Seattle Genetics and Astellas Announce Positive Topline Results from Pivotal Trial of Enfortumab Vedotin in Locally Advanced or Metastatic Urothelial Cancer - Companies Plan to Submit Biologics License Application Later This Year –

BOTHELL, Wash. and TOKYO, Mar 28, 2019Seattle Genetics, Inc. (Nasdaq:SGEN) and Astellas Pharma Inc. (TSE: 4503, President and CEO: Kenji Yasukawa, Ph.D., “Astellas”) today announced positive topline results from the first cohort of patients in a pivotal phase 2 single-arm clinical trial known as EV-201. The cohort is evaluating enfortumab vedotin for the treatment of patients with locally advanced or metastatic urothelial cancer who have received previous treatment with both platinum-containing chemotherapy and a PD-1 or PD-L1 inhibitor. Results showed a 44 percent objective response rate (ORR) per blinded independent central review. The duration of response was consistent with that recently reported in the previous phase 1 study (EV-101). The most common treatment-related adverse events included fatigue, alopecia, decreased appetite, rash and peripheral neuropathy. The data will be submitted for presentation at an upcoming medical meeting. 
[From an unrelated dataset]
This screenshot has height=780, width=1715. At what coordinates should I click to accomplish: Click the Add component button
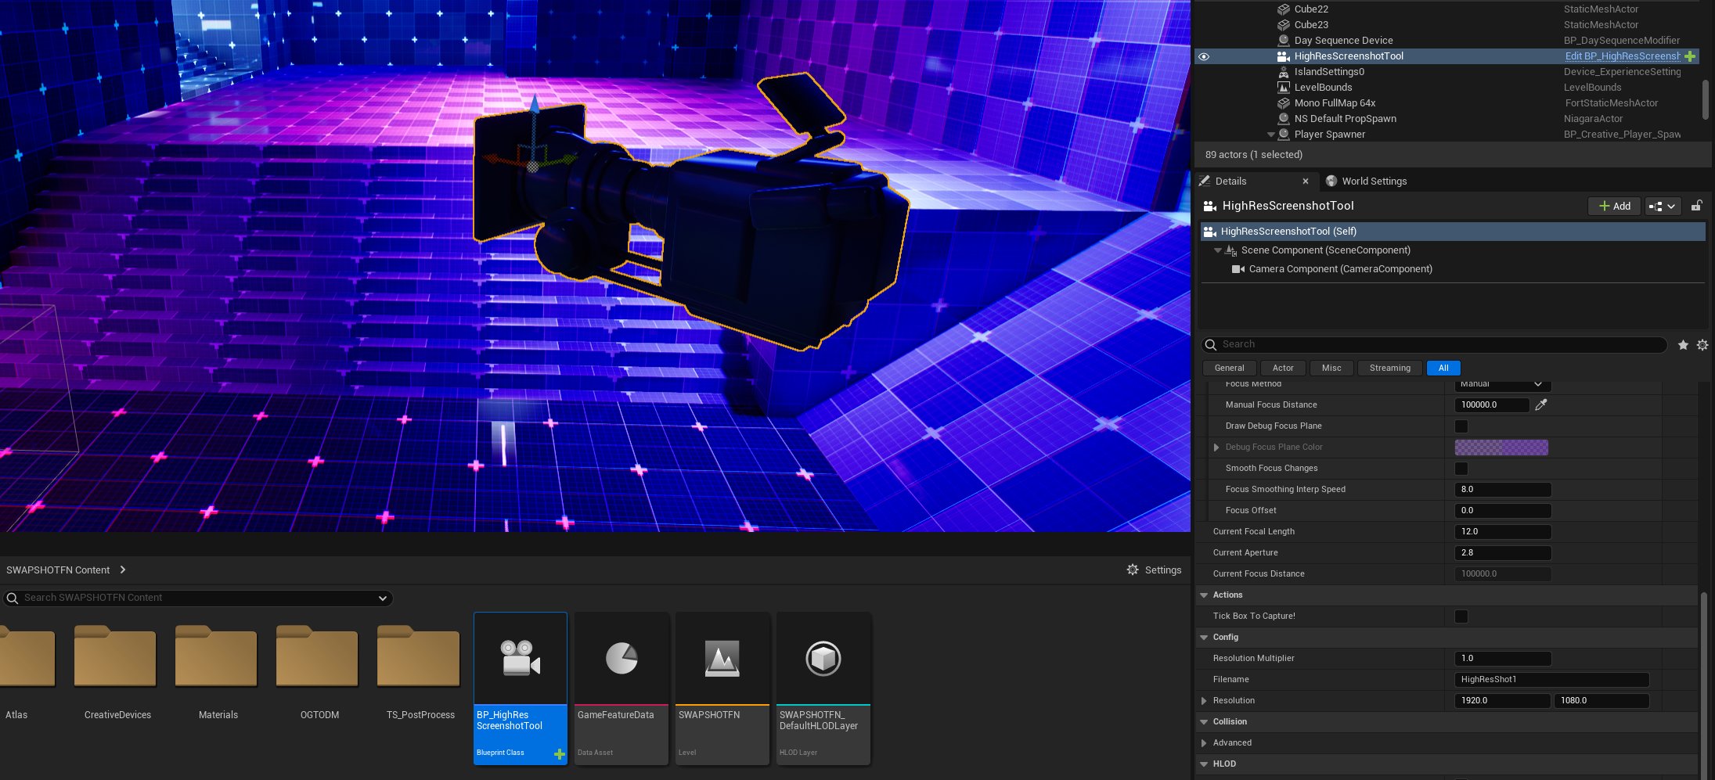pyautogui.click(x=1614, y=207)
Enfortumab vedotin is an investigational antibody-drug conjugate (ADC) that targets Nectin-4, a therapeutic target that is highly expressed in multiple solid tumors including urothelial cancers. Based on preliminary results from a phase 1 trial (EV-101), enfortumab vedotin was granted Breakthrough Therapy designation by the U.S. Food and Drug Administration (FDA) for patients with locally advanced or metastatic urothelial cancer whose disease has progressed during or following treatment with a PD-1 or PD-L1 inhibitor.

The companies plan to submit a Biologics License Application (BLA) to the FDA later this year based on the results from the EV-201 trial (cohort 1). A global, randomized phase 3 clinical trial (EV-301) is ongoing and intended to support global registration as well as to serve as the confirmatory randomized trial for enfortumab vedotin for patients with locally advanced or metastatic urothelial cancer who have been previously treated with a platinum-containing chemotherapy and a PD-1 or PD-L1 inhibitor. 

“Despite recent approvals of multiple checkpoint inhibitors for previously treated locally advanced or metastatic urothelial cancer, there remains a high unmet need for effective treatments upon progression after initial chemotherapy and immunotherapy,” said Roger Dansey, M.D., Chief Medical Officer at Seattle Genetics. “These results for enfortumab vedotin indicate it may be able to help patients whose urothelial cancer progresses following treatment with standard chemotherapy and a PD-1 or PD-L1 inhibitor.”

“After progression on platinum-containing chemotherapy and a PD-1 or PD-L1 inhibitor, patients with locally advanced or metastatic urothelial cancer are left with no approved standard of care treatment options,” said Steven Benner, M.D., Senior Vice President and Global Therapeutic Area Head, Oncology Development at Astellas. “These data are very encouraging, and we look forward to discussing the data with relevant health authorities.”

Urothelial cancer is the most common type of bladder cancer (90 percent of cases).1 In 2018, more than 82,000 people were diagnosed with bladder cancer in the United States.2 Globally, approximately 549,000 people were diagnosed with bladder cancer last year, and there were approximately 200,000 deaths worldwide.3 Approximately 80 percent of people do not respond to PD-1 or PD-L1 inhibitors after a platinum-containing therapy has failed as an initial treatment for advanced disease.4 There are currently no approved therapies for metastatic urothelial cancer once it has progressed after chemotherapy and a PD-1 or PD-L1 inhibitor.5

In addition to the ongoing confirmatory phase 3 study intended to also support global registration, development of enfortumab vedotin is underway in earlier lines of treatment for locally advanced or metastatic urothelial cancer, including in newly diagnosed patients in combination with pembrolizumab and/or platinum chemotherapy.